When the film reaches its tortuously long climax, be prepared for an ending that will just about leave you speechless—not because it's gruesome, but because it's just plain perplexing. Which would be the word of the day when it comes to summarizing the film: it's perplexing why Alexandre Aja would write and direct, Kiefer Sutherland and Paula Patton would agree to star, and anybody who read the script would agree to fund it.
…the perplexing ending makes things clear as mud…
It's perplexing given that no one involved is without a great deal of talent and brains, but no one seemed to catch on to this before the cameras got rolling. On the plus side, the film has a few scary, chilling moments, but it actually more of a mystery film than a pure horror or scary movie, and one, unfortunately whose ending makes things clear as mud.
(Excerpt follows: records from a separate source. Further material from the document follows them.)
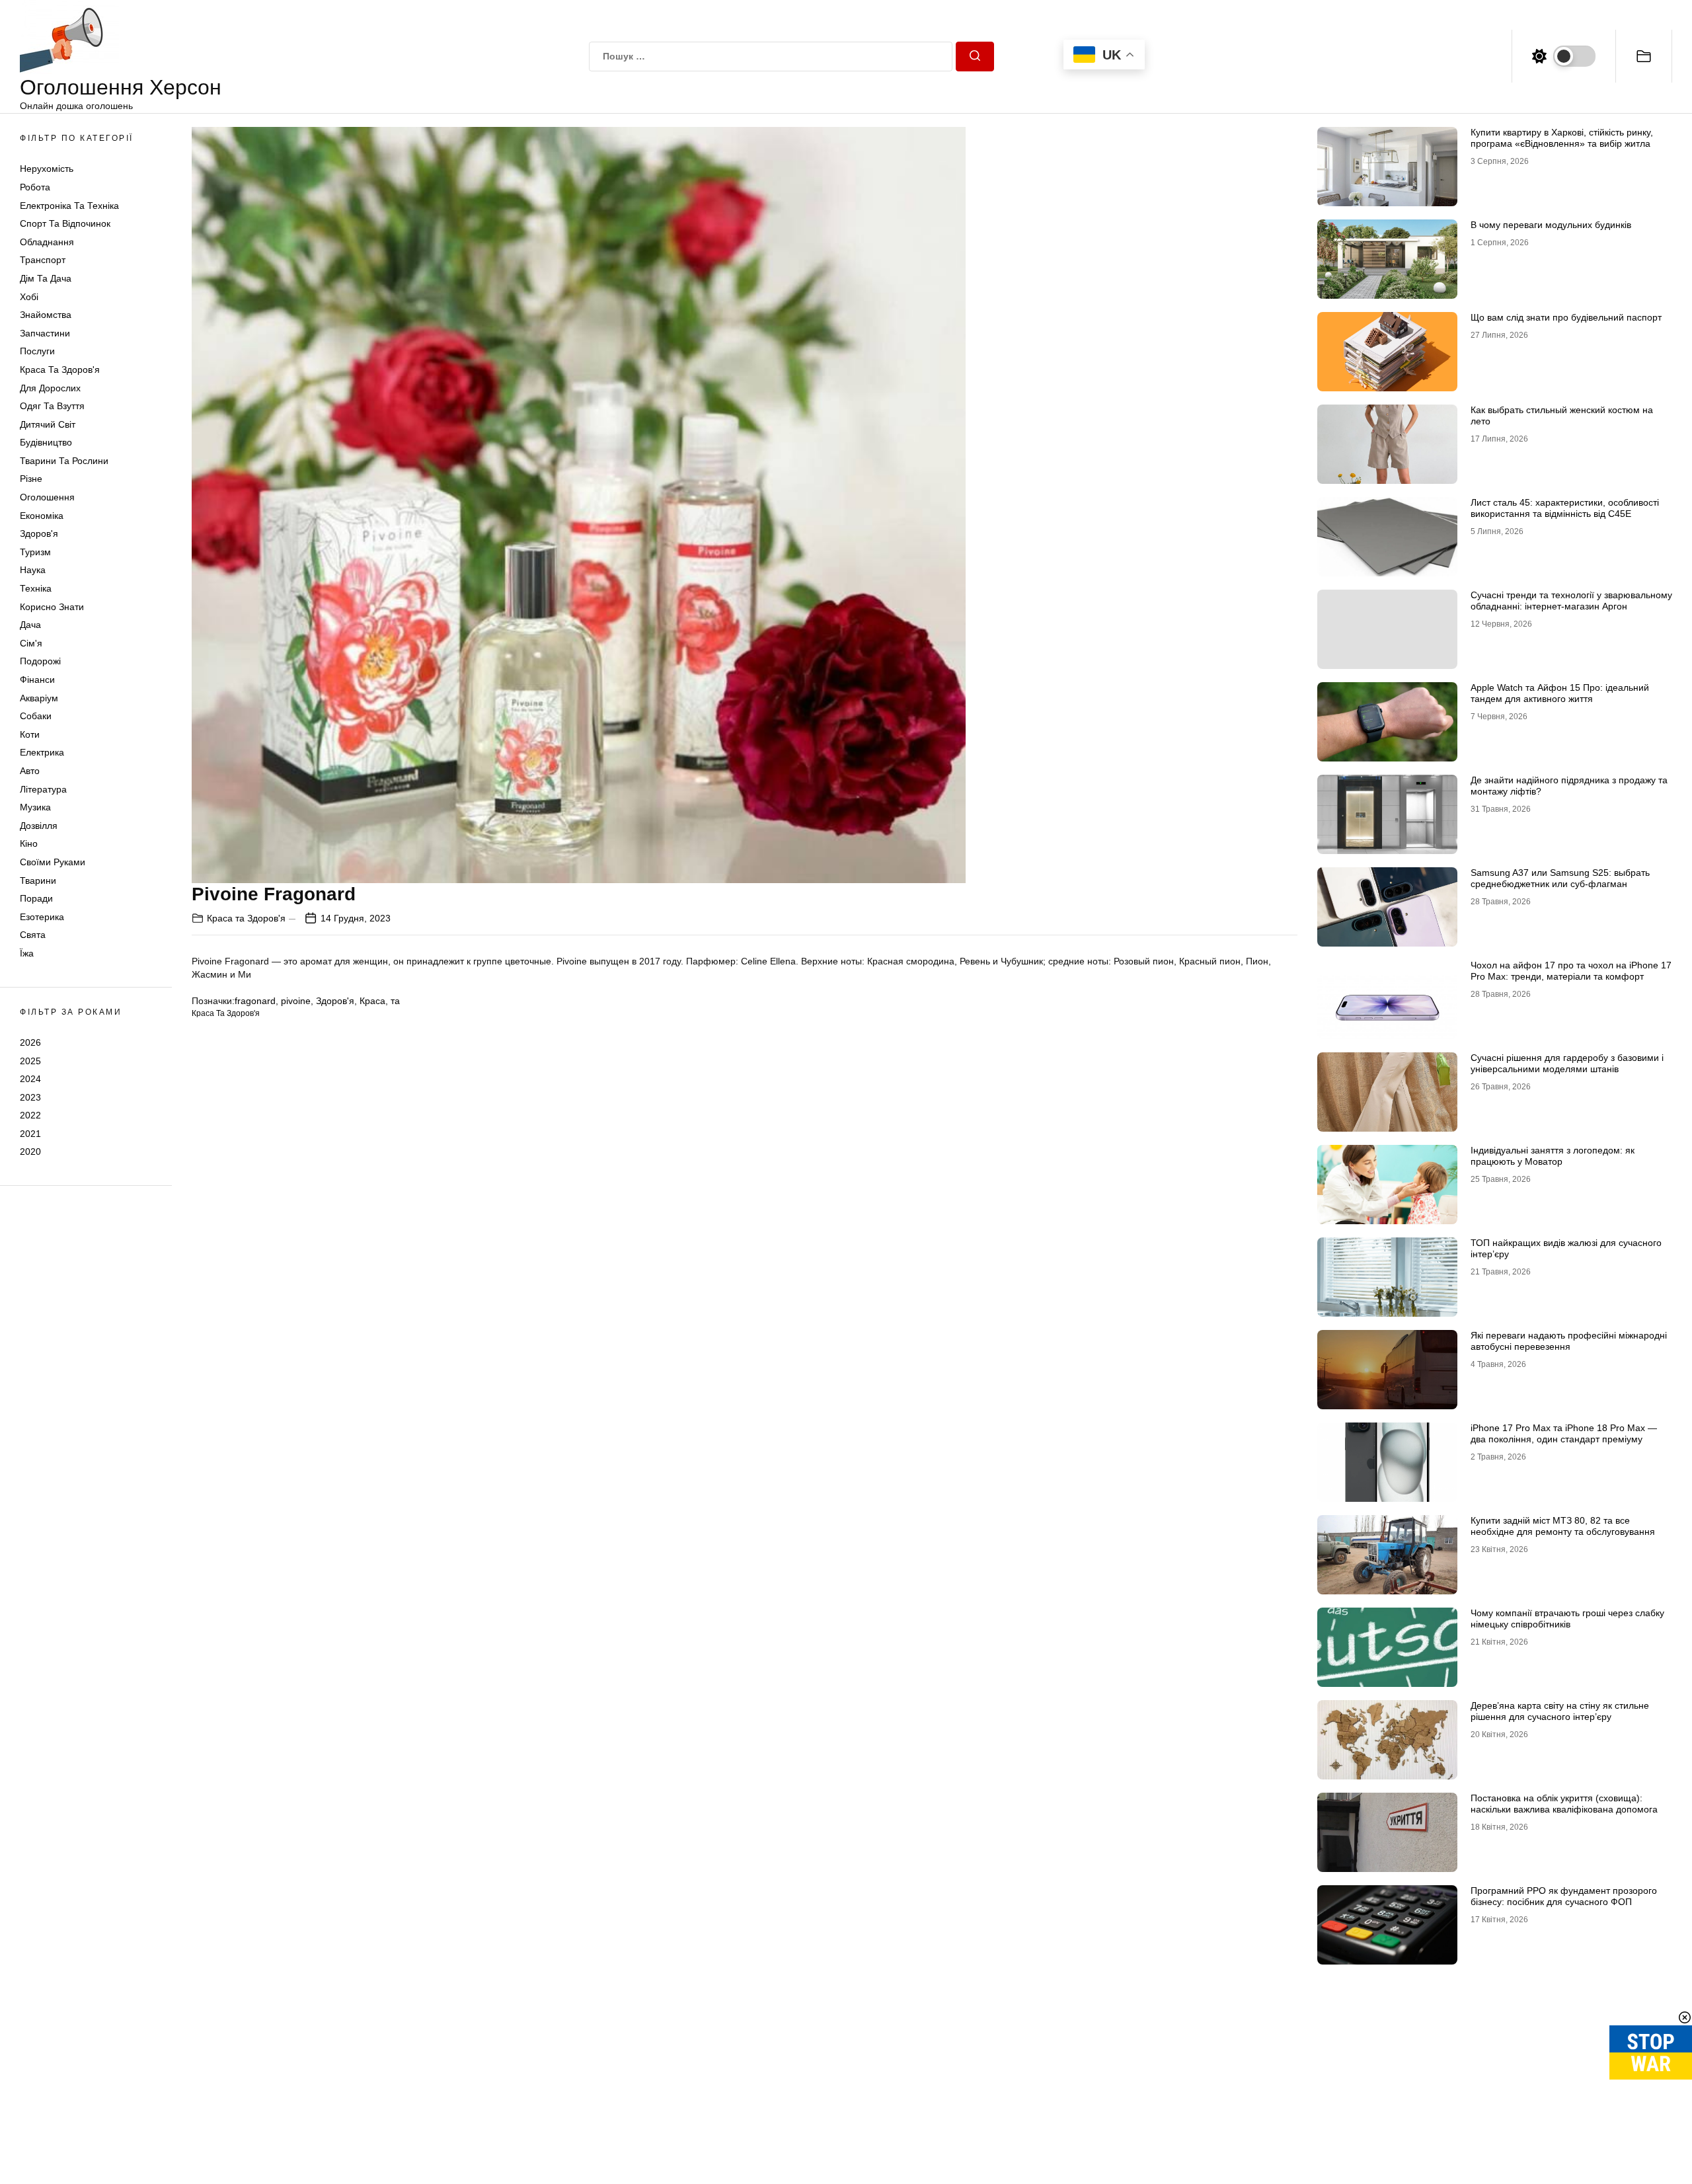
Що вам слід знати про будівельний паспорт (1566, 317)
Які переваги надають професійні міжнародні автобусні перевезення (1569, 1341)
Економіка (41, 515)
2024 (30, 1078)
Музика (35, 807)
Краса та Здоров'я (60, 369)
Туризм (35, 552)
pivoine (296, 1000)
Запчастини (45, 333)
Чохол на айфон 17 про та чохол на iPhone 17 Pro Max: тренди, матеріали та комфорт (1571, 971)
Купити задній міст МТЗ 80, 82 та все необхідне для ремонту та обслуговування (1563, 1526)
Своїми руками (52, 862)
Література (43, 789)
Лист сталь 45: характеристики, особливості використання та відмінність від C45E (1565, 508)
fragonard (255, 1000)
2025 (30, 1060)
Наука (33, 570)
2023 (30, 1097)
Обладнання (47, 242)
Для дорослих (50, 388)
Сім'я (31, 643)
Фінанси (37, 679)
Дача (30, 624)
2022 (30, 1115)
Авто (30, 770)
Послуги (37, 351)
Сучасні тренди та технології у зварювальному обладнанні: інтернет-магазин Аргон (1571, 600)
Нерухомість (46, 168)
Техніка (36, 588)
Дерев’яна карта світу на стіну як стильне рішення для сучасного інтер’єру (1560, 1711)
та (395, 1000)
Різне (31, 478)
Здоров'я (39, 533)
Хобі (29, 297)
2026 (30, 1042)
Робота (35, 187)
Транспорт (42, 259)
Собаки (36, 716)
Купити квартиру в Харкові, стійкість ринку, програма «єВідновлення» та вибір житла (1562, 138)
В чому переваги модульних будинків (1551, 224)
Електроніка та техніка (69, 205)
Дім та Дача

Kiefer Sutherland plays a defunct cop who takes a job as the night watchman at the spookiest burned out department store in Manhattan. Shortly thereafter, things in the mirror start to make him and everyone he loves think he's losing his mind. Unfortunately, he didn't get the this-isn't-"24"-memo, and completely over-reacts for this role. That and a perplexing ending make for a bad combination in this horror mystery that's needlessly complicated and overly gruesome. If you've got a bad case of "horror movie withdrawal" probably Mirrors is not going to satisfy the cravings, try Alien or Aliens instead—you cannot go wrong with those two classics.